Smaller enterprises are increasingly the targets of choice for cybercrooks and no wonder. Their websites and systems might have less to plunder than those of Target and other Fortune 500 giants. But their cyberdefenses are disproportionately weaker than big-company security systems. And that makes them all the more attractive to Internet predators.
The ACFE, in response, is calling attention to the soaring online risk among small-cap businesses.
“As large organizations develop stronger controls over their networks and digital data, attacks on small enterprises have mushroomed,” said ACFE Chairman and founder Dr. Joseph T. Wells, CFE, CPA, at the 24th Annual ACFE Global Fraud Conference. He urged antifraud experts to educate small businesses about this threat and encourage their investment in defensive resources.
EXISTENTIAL RISK
“While a serious attack can significantly harm a large organization, it can force a smaller enterprise completely out of business,” says Joseph Giordano, chairman of cybersecurity programs at Utica College in New York and a former cyber operations specialist in the U.S. Air Force Research Laboratory.
Case in point: CD Universe, one of the first successful online music sellers. In January 2000, a hacker stole up to 300,000 customer credit card numbers from the company’s website and demanded $100,000 in ransom, according to “Thief Reveals Credit Card Data When Web Extortion Plot Fails,” by John Markoff, The New York Times, Jan. 10, 2000.
When CD Universe’s owner refused to pay, the hacker sold the stolen card numbers over the Internet. As news of the theft spread round the world, consumer confidence in CD Universe’s cybersecurity plummeted, swiftly transforming the once promising e-tailer into a ’Net loser. By year-end, the owner sold CD Universe for a half million less than he had paid for it.
A decade and more afterward, the case’s dynamics remain compellingly relevant but are largely ignored. Why? For the same reason it’s hard to sell insurance: Few people like to spend money on preventing something that might not happen.
And since smaller companies’ cyberattack losses get comparatively little press coverage, their leadership tends to worry more about profitability and other pressing matters than they do about online risk.
“Cost is the primary criterion many small companies use to evaluate cybersecurity resources,” Giordano says. “Budget limits often force them to view optimal online protection as nice-to-have, rather than must-have.”
For CFEs who serve or seek small-company clients, the challenge is to get them to view online security as a form of catastrophe insurance — something they already embrace as essential protection against enormous losses.
If fraud examiners succeed in that educational mission, their next step is to introduce smaller clients to security resources that can help ensure their survival of an otherwise overwhelming cyberattack.
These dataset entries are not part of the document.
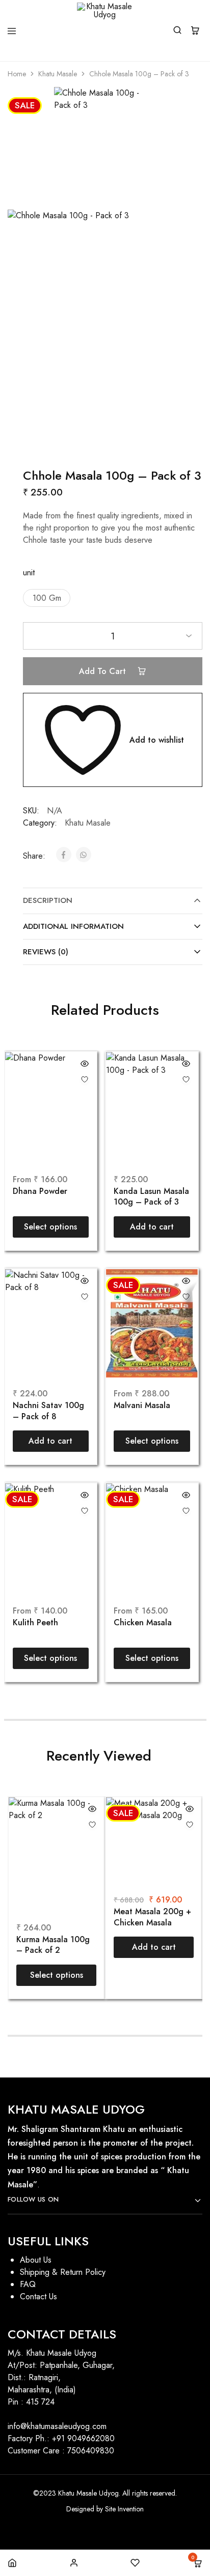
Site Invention (124, 2509)
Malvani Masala (142, 1405)
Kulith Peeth (35, 1622)
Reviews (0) (45, 951)
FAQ (28, 2284)
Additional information (73, 926)
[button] (46, 598)
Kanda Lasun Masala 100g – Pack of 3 (151, 1197)
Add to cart (103, 671)
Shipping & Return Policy (63, 2272)
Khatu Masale (57, 74)
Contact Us (38, 2296)
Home (17, 74)
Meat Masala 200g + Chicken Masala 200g (152, 1917)
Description (47, 900)
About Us (35, 2260)
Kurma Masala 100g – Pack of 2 (53, 1945)
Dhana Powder (40, 1191)
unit (29, 572)
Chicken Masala (143, 1622)
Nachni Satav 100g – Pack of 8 (48, 1411)
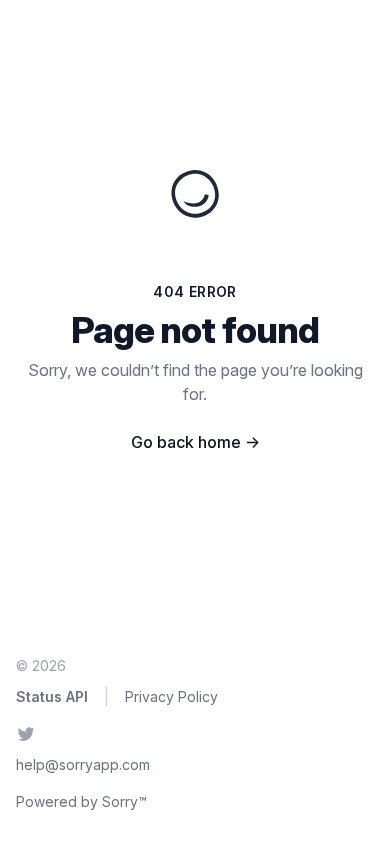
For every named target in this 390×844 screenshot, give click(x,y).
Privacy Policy (171, 696)
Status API (52, 696)
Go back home (195, 442)
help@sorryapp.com (83, 764)
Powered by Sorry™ (81, 801)
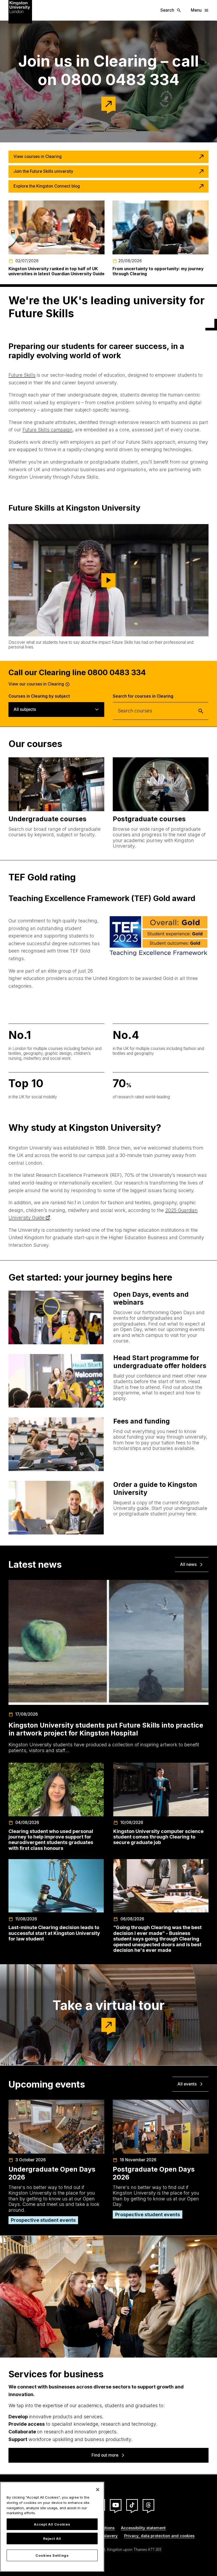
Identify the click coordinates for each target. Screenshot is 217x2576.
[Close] (97, 2489)
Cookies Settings (52, 2555)
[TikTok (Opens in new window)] (132, 2505)
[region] (52, 2527)
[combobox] (161, 711)
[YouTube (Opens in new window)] (115, 2505)
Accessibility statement (143, 2527)
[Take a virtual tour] (108, 2025)
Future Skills (21, 375)
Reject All (52, 2538)
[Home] (20, 11)
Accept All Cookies (52, 2524)
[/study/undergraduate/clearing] (108, 104)
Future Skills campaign (47, 429)
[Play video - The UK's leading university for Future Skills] (108, 580)
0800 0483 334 (117, 672)
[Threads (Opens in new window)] (148, 2505)
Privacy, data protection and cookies (159, 2535)
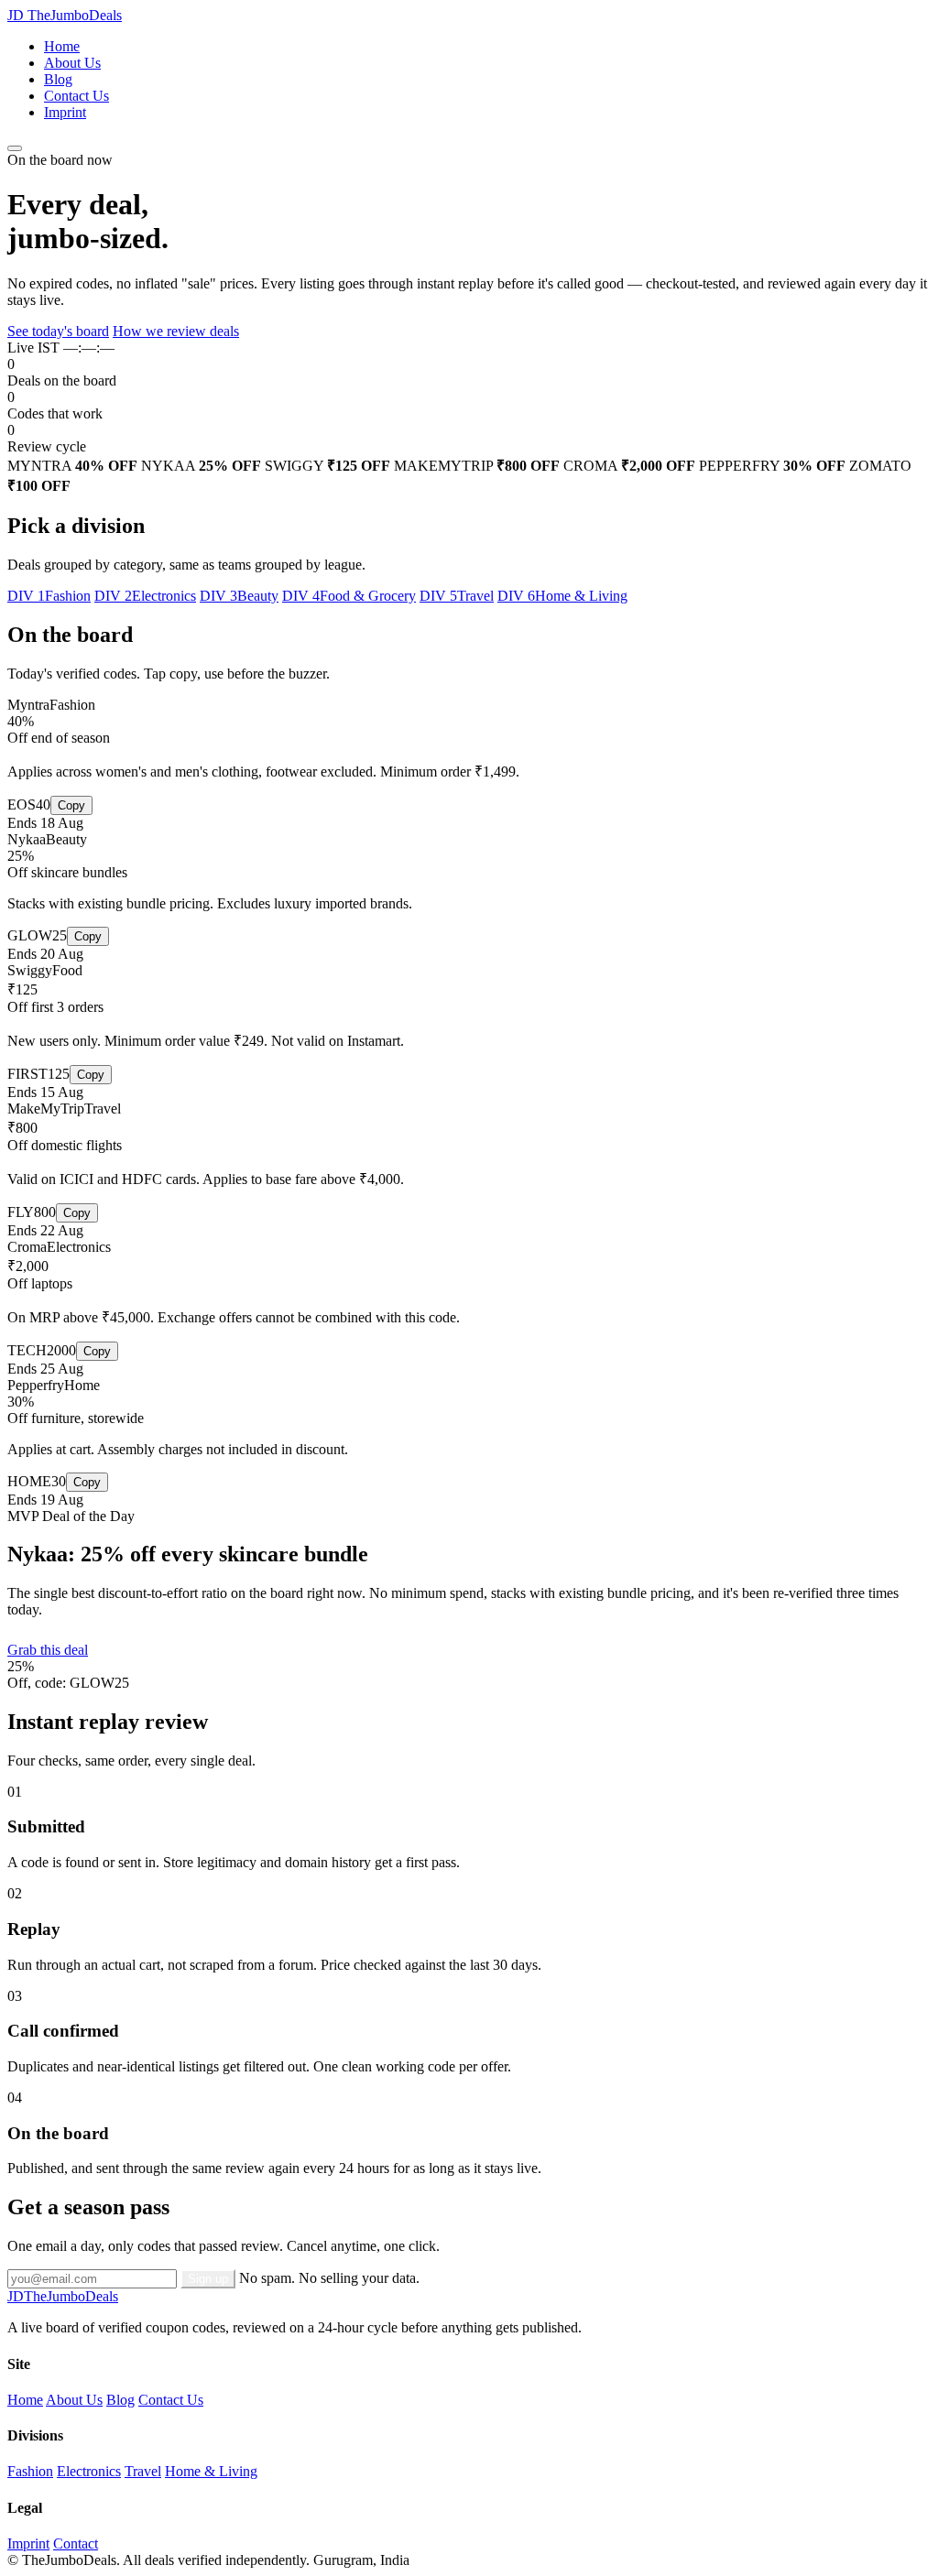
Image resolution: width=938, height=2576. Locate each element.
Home (62, 46)
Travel (143, 2471)
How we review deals (176, 331)
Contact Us (76, 95)
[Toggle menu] (14, 148)
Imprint (65, 112)
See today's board (58, 331)
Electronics (89, 2471)
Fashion (30, 2471)
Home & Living (211, 2471)
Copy (71, 805)
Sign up (208, 2279)
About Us (72, 63)
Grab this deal (47, 1650)
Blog (58, 79)
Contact (75, 2543)
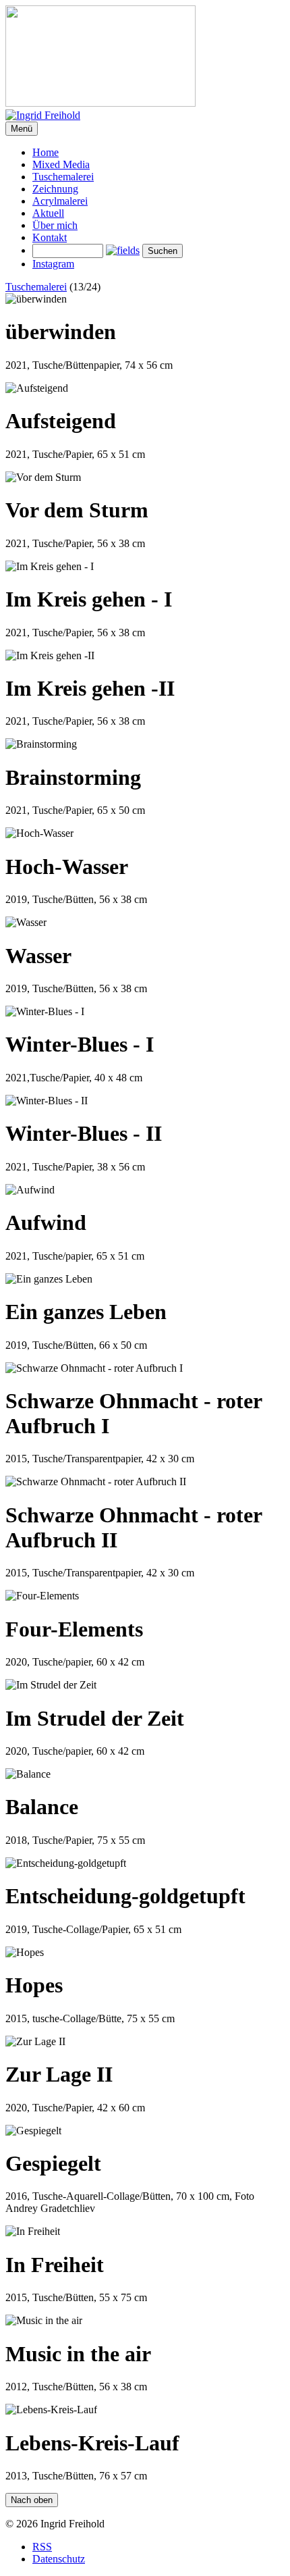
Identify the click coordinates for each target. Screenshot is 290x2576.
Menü (21, 129)
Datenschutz (58, 2559)
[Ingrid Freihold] (145, 63)
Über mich (55, 225)
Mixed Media (61, 164)
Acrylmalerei (60, 201)
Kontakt (49, 237)
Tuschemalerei (63, 176)
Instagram (53, 263)
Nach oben (32, 2500)
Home (45, 152)
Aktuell (48, 213)
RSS (42, 2546)
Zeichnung (55, 189)
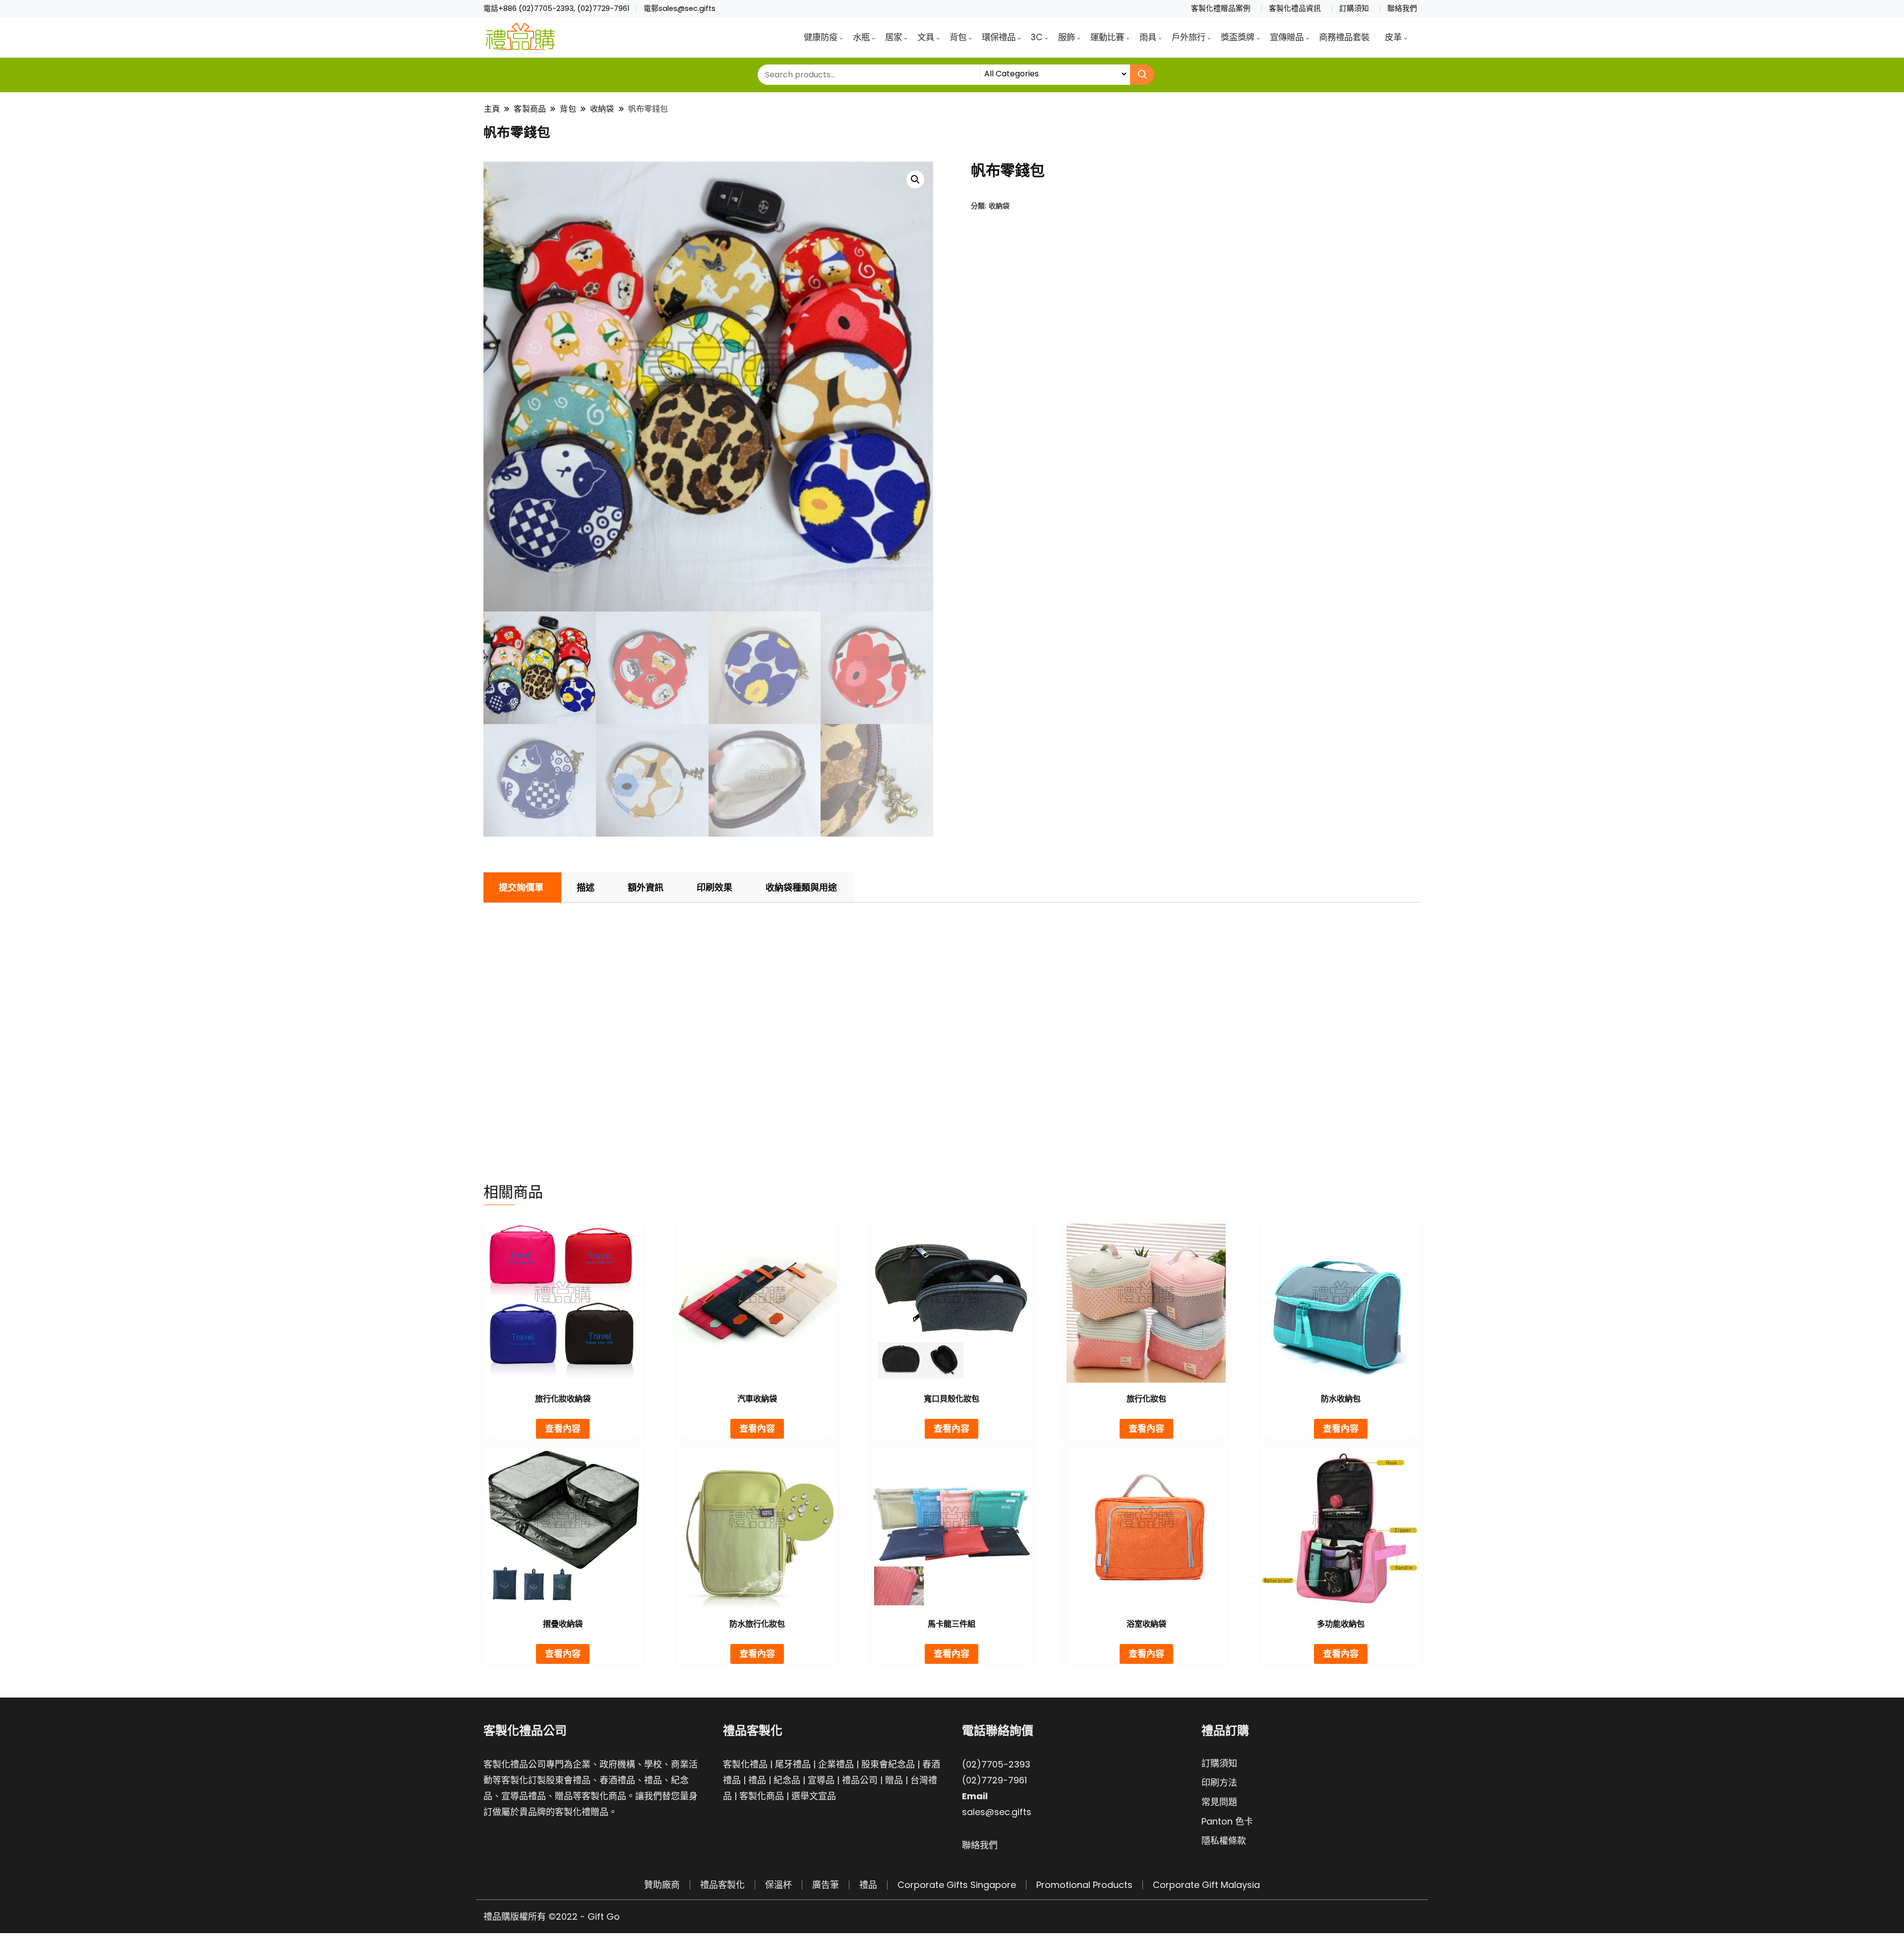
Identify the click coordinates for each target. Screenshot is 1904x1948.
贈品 (894, 1780)
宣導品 (821, 1780)
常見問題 (1219, 1802)
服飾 (1066, 37)
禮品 (757, 1780)
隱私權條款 (1223, 1840)
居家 (893, 37)
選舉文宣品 (813, 1796)
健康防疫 (820, 37)
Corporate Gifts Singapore (956, 1885)
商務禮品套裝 (1344, 37)
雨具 (1147, 37)
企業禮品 (836, 1764)
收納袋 (999, 205)
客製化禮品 (745, 1764)
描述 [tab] (586, 887)
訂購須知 (1354, 8)
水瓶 (861, 37)
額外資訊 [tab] (645, 887)
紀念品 (787, 1780)
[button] (915, 179)
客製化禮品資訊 (1295, 8)
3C (1037, 37)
One such product is the cyber range (CR; see “Cyber Range” exhibit at the bottom of this article.), a virtual environment in which a company’s IT staff can develop and maintain skills and tools they need to detect and counter hacker attacks.
The U.S Defense Advanced Research Projects Agency (DARPA), which created the military-industrial-academic network whose communications infrastructure evolved into the Internet, also designed and constructed the first CRs. Those early ranges were the sole province of the military and intelligence communities and industrial contractors serving them.
But just as DARPA’s network led to the creation of the World Wide Web, CRs are slowly but surely entering the civilian market. Already they’re helping a few innovative companies better defend themselves against hackers and maintain the operational readiness of their IT staffs, websites and networks.
READY — OR NOT
“After cost, the other criterion smaller companies focus on is quality,” says Giordano. “They want to know whether a given CR can accurately replicate their systems and create realistic attack simulations.”
“A good CR creates authentic scenarios by, for example, embedding malware in an emulation of the full range of Web traffic your system experiences,” says Fred Kost, vice president, security solutions marketing, of Ixia Corp., a provider of Internet and network analysis products and services in Calabasas, Calif.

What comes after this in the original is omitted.